Saved entries:
------

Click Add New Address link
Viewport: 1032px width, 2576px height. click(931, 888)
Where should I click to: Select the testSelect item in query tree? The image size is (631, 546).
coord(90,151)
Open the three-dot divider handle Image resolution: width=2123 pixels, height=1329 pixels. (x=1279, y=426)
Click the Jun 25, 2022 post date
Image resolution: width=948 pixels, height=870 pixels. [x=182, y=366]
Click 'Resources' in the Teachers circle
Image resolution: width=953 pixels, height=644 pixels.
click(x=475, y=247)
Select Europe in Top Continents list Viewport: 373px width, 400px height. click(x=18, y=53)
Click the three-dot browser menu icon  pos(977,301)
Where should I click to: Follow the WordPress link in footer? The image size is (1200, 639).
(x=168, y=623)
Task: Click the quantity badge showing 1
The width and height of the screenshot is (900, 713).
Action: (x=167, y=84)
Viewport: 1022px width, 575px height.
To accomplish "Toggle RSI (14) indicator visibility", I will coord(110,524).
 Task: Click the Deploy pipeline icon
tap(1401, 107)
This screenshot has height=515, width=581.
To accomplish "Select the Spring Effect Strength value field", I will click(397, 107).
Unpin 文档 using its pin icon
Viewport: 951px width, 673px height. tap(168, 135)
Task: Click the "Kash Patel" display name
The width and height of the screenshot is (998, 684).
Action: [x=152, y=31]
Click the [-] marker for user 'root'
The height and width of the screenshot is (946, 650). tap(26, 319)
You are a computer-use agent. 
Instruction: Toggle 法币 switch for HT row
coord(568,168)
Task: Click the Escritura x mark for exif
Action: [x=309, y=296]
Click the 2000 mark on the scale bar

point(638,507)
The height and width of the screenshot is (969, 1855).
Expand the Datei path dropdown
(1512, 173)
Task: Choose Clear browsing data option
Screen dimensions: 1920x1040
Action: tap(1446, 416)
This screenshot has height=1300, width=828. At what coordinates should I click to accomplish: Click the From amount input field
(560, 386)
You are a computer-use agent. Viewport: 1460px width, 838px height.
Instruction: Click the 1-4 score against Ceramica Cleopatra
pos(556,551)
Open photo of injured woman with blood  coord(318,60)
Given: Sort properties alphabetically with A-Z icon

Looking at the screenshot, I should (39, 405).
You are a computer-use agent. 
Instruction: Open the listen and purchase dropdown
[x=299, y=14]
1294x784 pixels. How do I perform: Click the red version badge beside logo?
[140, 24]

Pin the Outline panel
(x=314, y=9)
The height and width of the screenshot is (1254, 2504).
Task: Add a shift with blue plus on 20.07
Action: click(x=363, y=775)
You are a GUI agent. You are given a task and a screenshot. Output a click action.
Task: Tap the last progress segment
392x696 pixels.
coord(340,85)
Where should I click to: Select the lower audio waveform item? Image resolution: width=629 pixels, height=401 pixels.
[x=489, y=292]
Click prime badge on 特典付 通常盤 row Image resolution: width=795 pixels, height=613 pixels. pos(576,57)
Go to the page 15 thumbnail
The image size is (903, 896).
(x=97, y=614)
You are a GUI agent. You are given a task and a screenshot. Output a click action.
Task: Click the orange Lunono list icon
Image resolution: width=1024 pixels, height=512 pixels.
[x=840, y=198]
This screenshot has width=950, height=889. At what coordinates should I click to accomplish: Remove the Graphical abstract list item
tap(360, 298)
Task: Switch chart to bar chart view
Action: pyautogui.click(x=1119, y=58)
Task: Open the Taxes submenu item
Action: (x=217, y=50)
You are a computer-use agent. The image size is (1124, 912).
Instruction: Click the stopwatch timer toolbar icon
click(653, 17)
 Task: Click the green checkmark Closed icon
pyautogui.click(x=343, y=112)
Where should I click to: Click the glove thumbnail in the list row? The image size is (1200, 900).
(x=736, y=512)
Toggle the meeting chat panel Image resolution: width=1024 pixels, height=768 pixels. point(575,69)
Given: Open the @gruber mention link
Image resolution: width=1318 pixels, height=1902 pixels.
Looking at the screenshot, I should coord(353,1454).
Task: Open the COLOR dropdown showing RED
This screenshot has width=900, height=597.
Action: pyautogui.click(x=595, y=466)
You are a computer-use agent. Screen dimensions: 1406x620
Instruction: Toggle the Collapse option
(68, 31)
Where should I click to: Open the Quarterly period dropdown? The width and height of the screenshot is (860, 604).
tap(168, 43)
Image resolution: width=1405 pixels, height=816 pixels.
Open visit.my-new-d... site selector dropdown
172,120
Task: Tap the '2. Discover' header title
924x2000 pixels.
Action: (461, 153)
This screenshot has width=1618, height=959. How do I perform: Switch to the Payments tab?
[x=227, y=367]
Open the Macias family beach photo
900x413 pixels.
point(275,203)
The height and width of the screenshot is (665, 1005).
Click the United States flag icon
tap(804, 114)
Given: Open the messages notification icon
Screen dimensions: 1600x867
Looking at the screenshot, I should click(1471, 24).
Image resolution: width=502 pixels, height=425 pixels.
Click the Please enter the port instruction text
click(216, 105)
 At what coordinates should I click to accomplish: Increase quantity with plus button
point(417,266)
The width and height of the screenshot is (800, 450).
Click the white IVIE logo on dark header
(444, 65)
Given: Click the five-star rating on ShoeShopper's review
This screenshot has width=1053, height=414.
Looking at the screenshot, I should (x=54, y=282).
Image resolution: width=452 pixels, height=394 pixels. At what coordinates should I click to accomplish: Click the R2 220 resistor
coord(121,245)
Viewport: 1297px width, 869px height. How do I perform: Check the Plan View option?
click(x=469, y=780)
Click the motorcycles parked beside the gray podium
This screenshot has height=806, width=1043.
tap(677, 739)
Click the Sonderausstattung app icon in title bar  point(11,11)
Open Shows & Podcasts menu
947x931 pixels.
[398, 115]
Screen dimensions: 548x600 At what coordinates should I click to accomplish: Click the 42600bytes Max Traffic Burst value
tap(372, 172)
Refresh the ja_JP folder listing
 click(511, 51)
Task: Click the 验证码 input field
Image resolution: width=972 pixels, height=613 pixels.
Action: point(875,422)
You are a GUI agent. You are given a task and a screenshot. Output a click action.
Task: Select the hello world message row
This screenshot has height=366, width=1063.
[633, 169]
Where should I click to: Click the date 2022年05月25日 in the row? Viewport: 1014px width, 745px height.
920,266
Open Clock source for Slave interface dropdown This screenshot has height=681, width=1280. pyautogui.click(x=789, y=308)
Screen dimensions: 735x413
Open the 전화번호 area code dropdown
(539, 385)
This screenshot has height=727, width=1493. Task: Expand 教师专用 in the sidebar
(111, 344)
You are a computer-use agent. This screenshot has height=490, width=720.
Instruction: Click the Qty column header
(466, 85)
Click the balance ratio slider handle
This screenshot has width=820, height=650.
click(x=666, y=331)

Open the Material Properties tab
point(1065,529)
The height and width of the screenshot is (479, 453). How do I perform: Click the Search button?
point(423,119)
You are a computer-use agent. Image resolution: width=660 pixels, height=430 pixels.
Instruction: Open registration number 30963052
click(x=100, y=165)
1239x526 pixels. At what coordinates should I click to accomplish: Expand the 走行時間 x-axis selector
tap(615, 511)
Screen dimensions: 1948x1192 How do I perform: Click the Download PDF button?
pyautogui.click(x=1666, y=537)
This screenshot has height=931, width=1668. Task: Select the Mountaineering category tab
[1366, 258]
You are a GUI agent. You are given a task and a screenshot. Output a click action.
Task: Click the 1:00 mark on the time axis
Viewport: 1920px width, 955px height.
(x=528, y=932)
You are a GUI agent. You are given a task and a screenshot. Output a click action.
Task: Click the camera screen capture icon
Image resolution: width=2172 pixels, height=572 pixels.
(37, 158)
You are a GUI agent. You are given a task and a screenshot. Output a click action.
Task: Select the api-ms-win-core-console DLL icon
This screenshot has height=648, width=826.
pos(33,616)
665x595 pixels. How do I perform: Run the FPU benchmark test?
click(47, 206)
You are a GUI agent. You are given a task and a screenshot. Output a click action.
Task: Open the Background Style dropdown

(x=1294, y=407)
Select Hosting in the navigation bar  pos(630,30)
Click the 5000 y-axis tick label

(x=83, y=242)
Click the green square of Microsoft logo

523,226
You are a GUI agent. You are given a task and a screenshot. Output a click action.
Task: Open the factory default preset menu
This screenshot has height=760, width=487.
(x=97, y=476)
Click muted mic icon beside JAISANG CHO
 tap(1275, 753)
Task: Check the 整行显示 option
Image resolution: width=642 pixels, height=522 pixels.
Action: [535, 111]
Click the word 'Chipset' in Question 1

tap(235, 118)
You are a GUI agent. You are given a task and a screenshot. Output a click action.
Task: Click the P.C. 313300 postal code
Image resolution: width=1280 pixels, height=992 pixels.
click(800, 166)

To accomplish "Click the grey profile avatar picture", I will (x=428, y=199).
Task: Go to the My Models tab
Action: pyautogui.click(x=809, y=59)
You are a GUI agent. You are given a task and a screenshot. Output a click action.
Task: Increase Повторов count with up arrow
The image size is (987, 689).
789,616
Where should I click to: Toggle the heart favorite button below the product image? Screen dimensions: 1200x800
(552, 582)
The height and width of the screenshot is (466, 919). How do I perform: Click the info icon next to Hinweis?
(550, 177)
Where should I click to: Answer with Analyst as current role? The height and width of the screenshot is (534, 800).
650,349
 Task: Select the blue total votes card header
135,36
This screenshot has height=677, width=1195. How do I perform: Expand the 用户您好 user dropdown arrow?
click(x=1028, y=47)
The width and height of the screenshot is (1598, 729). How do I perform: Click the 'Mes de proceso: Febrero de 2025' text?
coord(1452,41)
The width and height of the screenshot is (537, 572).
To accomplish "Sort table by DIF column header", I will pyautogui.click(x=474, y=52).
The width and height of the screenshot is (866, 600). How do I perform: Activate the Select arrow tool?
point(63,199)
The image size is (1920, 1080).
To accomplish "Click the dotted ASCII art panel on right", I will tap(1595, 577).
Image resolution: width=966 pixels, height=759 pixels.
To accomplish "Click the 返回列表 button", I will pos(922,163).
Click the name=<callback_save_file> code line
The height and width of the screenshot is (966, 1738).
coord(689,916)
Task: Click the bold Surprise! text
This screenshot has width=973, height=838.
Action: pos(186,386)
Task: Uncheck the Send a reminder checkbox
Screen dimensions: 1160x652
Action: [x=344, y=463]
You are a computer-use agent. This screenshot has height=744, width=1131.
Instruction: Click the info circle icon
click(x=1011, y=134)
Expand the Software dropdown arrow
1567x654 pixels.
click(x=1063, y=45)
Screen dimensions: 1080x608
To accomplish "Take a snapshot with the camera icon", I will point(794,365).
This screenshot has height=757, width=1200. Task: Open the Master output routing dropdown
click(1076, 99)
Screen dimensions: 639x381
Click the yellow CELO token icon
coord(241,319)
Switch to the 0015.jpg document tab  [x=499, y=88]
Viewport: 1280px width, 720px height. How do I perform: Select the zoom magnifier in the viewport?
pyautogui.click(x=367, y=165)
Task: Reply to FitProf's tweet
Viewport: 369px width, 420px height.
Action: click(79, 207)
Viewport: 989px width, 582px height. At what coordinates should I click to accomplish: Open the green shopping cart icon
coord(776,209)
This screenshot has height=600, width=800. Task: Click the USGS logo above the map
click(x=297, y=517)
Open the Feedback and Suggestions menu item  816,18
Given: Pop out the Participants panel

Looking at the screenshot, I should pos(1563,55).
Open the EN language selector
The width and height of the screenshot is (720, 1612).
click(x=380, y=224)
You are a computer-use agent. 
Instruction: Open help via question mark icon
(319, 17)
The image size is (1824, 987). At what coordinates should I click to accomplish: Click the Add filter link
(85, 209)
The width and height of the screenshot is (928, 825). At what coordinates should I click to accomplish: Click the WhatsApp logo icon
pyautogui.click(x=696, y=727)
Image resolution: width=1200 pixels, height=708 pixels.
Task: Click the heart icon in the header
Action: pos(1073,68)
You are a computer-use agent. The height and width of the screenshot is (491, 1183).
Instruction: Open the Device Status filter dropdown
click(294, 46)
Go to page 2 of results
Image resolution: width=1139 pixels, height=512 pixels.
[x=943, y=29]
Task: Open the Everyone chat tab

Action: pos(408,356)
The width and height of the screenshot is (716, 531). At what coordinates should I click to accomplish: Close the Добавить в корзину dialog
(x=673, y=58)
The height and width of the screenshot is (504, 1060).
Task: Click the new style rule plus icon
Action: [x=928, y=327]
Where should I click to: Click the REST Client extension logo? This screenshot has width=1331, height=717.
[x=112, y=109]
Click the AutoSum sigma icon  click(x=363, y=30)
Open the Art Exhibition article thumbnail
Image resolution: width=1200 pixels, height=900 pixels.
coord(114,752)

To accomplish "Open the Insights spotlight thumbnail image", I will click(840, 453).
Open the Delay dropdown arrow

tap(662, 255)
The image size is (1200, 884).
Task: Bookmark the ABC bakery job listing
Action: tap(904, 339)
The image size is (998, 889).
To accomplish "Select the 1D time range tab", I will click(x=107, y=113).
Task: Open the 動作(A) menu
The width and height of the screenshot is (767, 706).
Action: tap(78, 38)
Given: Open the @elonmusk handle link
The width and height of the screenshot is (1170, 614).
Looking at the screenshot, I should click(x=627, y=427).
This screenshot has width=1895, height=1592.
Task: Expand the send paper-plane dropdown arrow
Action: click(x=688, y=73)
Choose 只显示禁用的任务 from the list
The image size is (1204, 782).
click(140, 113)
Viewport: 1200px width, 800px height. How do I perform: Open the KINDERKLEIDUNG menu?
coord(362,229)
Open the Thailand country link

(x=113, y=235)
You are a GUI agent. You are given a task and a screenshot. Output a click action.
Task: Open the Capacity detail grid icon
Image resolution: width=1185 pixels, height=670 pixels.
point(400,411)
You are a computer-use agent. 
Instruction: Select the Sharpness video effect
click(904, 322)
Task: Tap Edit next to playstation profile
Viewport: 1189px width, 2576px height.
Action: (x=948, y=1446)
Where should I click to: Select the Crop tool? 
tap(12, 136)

------

→ Exercise requirements:
Give the number of lines in the entries that contain the word "title", with no other text.

→ Solution for this problem:
2